→ Exercise details
Rewrite the items below, switching every "Image resolution" to "Image size" and leaving everything else unchanged.

→ Records
§ §

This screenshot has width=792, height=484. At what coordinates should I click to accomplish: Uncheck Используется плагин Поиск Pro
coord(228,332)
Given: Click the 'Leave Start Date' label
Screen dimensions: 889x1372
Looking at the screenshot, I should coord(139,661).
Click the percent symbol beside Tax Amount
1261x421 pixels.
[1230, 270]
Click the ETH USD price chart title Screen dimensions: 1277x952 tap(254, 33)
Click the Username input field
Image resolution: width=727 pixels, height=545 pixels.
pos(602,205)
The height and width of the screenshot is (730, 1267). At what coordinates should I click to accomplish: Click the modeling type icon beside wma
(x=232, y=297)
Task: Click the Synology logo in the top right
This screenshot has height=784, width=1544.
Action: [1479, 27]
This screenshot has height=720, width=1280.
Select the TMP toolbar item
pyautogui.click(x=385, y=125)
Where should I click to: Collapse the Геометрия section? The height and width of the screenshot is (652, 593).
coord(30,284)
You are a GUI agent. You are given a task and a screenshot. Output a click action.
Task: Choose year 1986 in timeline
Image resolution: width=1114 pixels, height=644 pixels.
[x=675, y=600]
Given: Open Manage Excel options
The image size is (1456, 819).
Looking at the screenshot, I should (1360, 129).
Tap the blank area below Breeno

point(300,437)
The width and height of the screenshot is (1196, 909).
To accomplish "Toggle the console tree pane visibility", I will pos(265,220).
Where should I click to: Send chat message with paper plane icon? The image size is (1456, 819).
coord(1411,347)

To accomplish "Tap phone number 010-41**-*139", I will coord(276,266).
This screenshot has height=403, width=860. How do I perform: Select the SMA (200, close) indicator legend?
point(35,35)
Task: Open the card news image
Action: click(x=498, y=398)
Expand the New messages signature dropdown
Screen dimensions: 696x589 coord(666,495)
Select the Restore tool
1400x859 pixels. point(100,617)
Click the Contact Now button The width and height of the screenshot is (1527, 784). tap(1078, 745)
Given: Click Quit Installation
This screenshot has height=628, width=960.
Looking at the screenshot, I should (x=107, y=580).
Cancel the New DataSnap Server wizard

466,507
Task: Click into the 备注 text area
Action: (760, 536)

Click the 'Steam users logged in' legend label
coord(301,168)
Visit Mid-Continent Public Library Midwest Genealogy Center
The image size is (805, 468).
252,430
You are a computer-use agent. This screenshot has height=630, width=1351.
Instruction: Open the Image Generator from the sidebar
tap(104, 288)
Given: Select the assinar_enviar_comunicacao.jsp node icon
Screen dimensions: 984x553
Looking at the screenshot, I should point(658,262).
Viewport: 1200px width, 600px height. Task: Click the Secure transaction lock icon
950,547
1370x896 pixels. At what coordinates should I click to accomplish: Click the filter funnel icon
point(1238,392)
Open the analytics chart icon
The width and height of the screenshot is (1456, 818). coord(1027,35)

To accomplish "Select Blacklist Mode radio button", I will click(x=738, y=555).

§ §

→ Task output
This screenshot has width=792, height=484. At what coordinates should I click to accomplish: Uncheck Используется плагин Поиск Pro
coord(228,332)
Given: Click the 'Leave Start Date' label
Screen dimensions: 889x1372
Looking at the screenshot, I should coord(139,661).
Click the percent symbol beside Tax Amount
1261x421 pixels.
[1230, 270]
Click the ETH USD price chart title Screen dimensions: 1277x952 tap(254, 33)
Click the Username input field
Image size: width=727 pixels, height=545 pixels.
pos(602,205)
The height and width of the screenshot is (730, 1267). At what coordinates should I click to accomplish: Click the modeling type icon beside wma
(x=232, y=297)
Task: Click the Synology logo in the top right
This screenshot has height=784, width=1544.
Action: [1479, 27]
This screenshot has height=720, width=1280.
Select the TMP toolbar item
pyautogui.click(x=385, y=125)
Where should I click to: Collapse the Геометрия section? The height and width of the screenshot is (652, 593).
coord(30,284)
You are a GUI agent. You are given a task and a screenshot. Output a click action.
Task: Choose year 1986 in timeline
Image size: width=1114 pixels, height=644 pixels.
[x=675, y=600]
Given: Open Manage Excel options
The image size is (1456, 819).
Looking at the screenshot, I should (1360, 129).
Tap the blank area below Breeno

point(300,437)
The width and height of the screenshot is (1196, 909).
To accomplish "Toggle the console tree pane visibility", I will pos(265,220).
Where should I click to: Send chat message with paper plane icon? The image size is (1456, 819).
coord(1411,347)

To accomplish "Tap phone number 010-41**-*139", I will coord(276,266).
This screenshot has height=403, width=860. How do I perform: Select the SMA (200, close) indicator legend?
point(35,35)
Task: Open the card news image
Action: click(x=498, y=398)
Expand the New messages signature dropdown
Screen dimensions: 696x589 coord(666,495)
Select the Restore tool
1400x859 pixels. point(100,617)
Click the Contact Now button The width and height of the screenshot is (1527, 784). tap(1078, 745)
Given: Click Quit Installation
This screenshot has height=628, width=960.
Looking at the screenshot, I should (x=107, y=580).
Cancel the New DataSnap Server wizard

466,507
Task: Click into the 备注 text area
Action: (760, 536)

Click the 'Steam users logged in' legend label
coord(301,168)
Visit Mid-Continent Public Library Midwest Genealogy Center
The image size is (805, 468).
252,430
You are a computer-use agent. This screenshot has height=630, width=1351.
Instruction: Open the Image Generator from the sidebar
tap(104, 288)
Given: Select the assinar_enviar_comunicacao.jsp node icon
Screen dimensions: 984x553
Looking at the screenshot, I should point(658,262).
Viewport: 1200px width, 600px height. Task: Click the Secure transaction lock icon
950,547
1370x896 pixels. At what coordinates should I click to accomplish: Click the filter funnel icon
point(1238,392)
Open the analytics chart icon
The width and height of the screenshot is (1456, 818). coord(1027,35)

To accomplish "Select Blacklist Mode radio button", I will click(x=738, y=555).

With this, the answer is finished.